Research focus: boundary objects in co-design
The job of a digital product designer is to interpret and transform needs into tangible solutions in close collaboration with business, tech, marketing, and end-users. As various stakeholders get a seat at the creative table, designers turn to the co-creation practices accessible to non-designers. This research looks at how generative methods can bring visual communication to the forefront of web development. I explore the gains and restraints brought upon cross-functional teams by digital artefacts.

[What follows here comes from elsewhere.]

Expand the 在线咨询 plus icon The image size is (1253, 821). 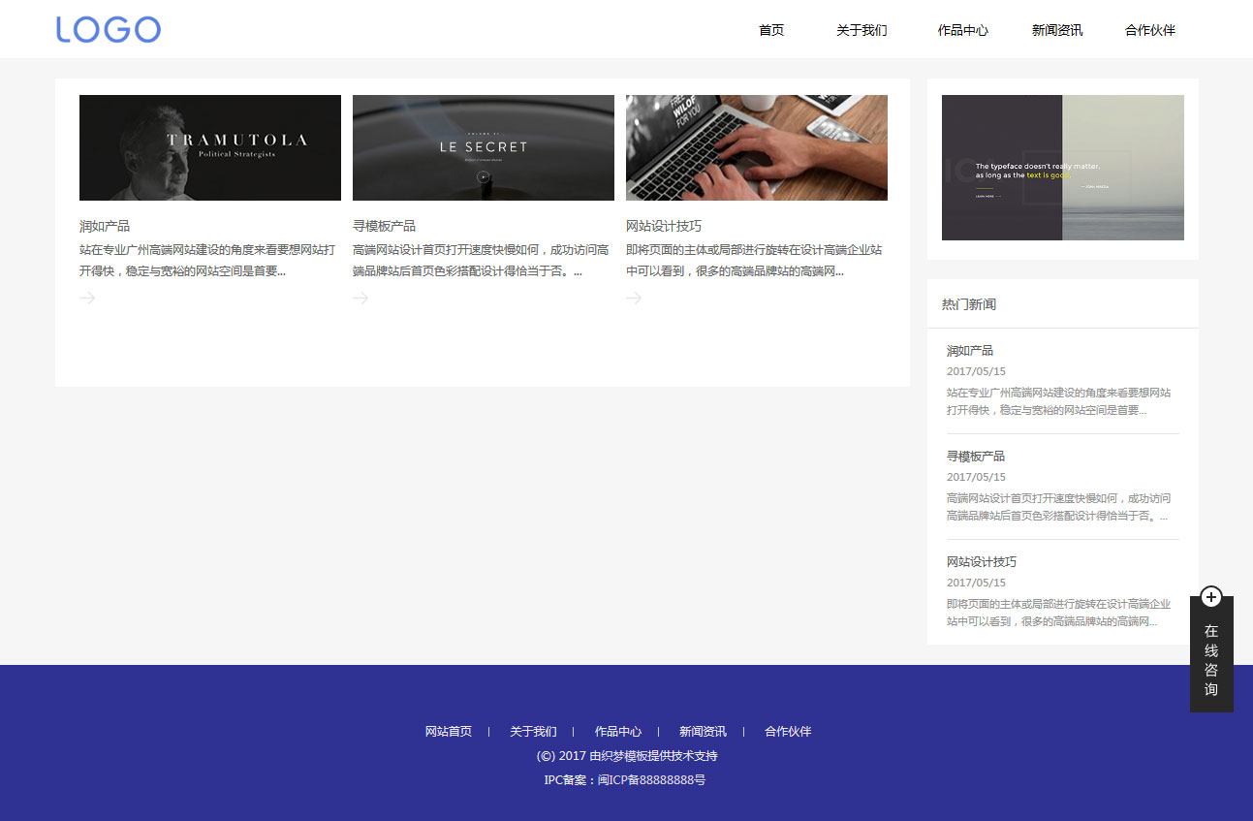click(1210, 597)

Creating and maintaining common ground throughout a project is challenging. Poggenpohl (2009) characterizes design practice as “a dance that moves between the tacit and explicit”. Tacit knowledge embedded in personal experiences is best explicated in codified tangible form.
The term “boundary object” was first introduced by Star & Griesemer (1989): “Boundary objects are those objects that are plastic enough to be adaptable across multiple viewpoints, yet maintain continuity of identity”. They provide a common reference point that actors manipulate as they combine their knowledge. Doing so makes implicit differences concrete and allows for the development of nuanced understandings that are difficult to elicit through words.
The objects of my interest share the following characteristics:
- they are used in the early stages of the design process;
- they enable communication between actors from different knowledge domains;
- they help to envision the final solution;
- they concretize the differences in understanding, and move the process forward.
Research process: transformation through explorative action
The concept of boundary objects was studied separately and in the environment in which they are applied — collaborative design activities executed with colleagues and external clients. The selected case studies share a similar approach dedicated to increasing the stakeholder engagement in co-design (Figure 1). The goal was to not to compare the outcomes of the projects but to examine the patterns that occurred in the process.
Figure 1. My model of the design project ecosystem and stakeholder engagement
My synthesized qualitative research underwent the iterations of experimenting, analysis and writing. The framework developed gradually, influencing later cases. The main characteristics of the adopted methods include:
- participatory nature,
- interdisciplinary collaboration,
- attention to the artefacts and interactions,
- and transformation through explorative action.
Learning outcome: boundary design process model
By examining the empirical cases and the existing literature on the design process and artefacts, I developed a practical framework for introducing a visual aspect to the communication of designers with colleagues and stakeholders early in the process. The suggested framework is not an action guide, but an attempt to consolidate my own practice and to model a dynamic shaping of products through interaction.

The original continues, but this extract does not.